About Me
My career path has taken twists and turns. I graduated with a degree in Computer Systems Engineering, but my first job was taking care of Sun Solaris systems for the CAD department at Microchip Technology, where I did everything from wiring up the network and replacing internal parts to writing automation scripts for various projects. I learned a lot about Unix, then Linux (as we moved on from Solaris) in this position and this knowledge has been invaluable as my career moved on. It translates directly to understanding deployment pipelines, Docker containers, and setting up EC2 servers in AWS. I eventually moved on to a QA automation position with Blackboard and learned the good and bad about attempting to automate all of your browser testing. I understand the strengths and weaknesses of automation frameworks and have a deep respect for writing testable code. The last 10 years have been spent as a full stack developer at NWEA (now HMH), helping develop features for k-12 reading fluency testing platforms and writing bespoke, teacher and parent-based, data-driven visualizations for our underlying research and psychometric data. My strongest aspects as a developer are troubleshooting unfamiliar code bases and designing efficient and robust solutions. In the past year, I have begun moving my career toward data science and am currently completing a master’s degree in Data Science. I love the data-driven aspect of my work and would like to dig more deeply into datasets to find answers that help people.

Skills
HTML
AWS
JavaScript
React
Node
Python
Postgres
Projects

Speed Dating - Can You Predict Love?
Analysis on a speed dating dataset. This was a group project with Noelle Matthews and Haleigh Schwartz where we explored the wide world of machine learning algorithms to analyze a speed dating dataset we found on openML. We used the SKLearn Python library to try ensemble, PCA, random forest, and logistic regression on the dataset to predict a match between 2 people. Can you predict love? Turns out - not so much.

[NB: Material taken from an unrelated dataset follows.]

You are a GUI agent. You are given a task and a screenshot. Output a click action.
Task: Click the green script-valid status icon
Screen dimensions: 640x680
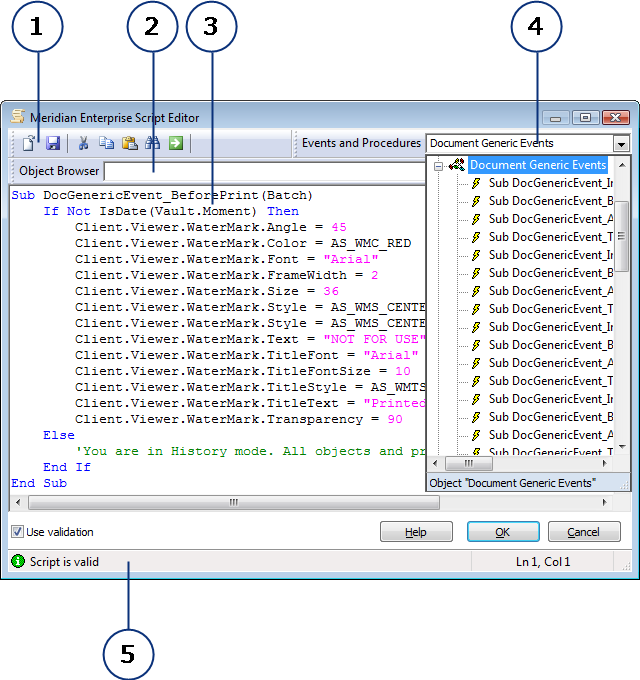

UFO Dataset Visualization in R Shiny
R Shiny App for UFO Anomaly Detection. For this project, I created an R Shiny app to try to increase the likelihood of finding a region where a real UFO siting occurred. This was a fun project where I played with R shiny, Leaflet, and various plots for the first time. Info about the dataset and how to run the app can be found in the README.

MSDS Capstone 2024
*In Progress*
In this project (a group project with Jonathan McGechie), we are exploring the barriers to affordable housing and attempting to answer the question, "What strategies can balance the growing housing demand with the need for affordable housing in Oregon?". We will be analysing various data gathered from sites like the census.gov, huduser.gov, and fred.stlouisfed.org to help elucidate the pressures on housing prices and see where strategies to alleviate an increasingly unaffordable market fit in.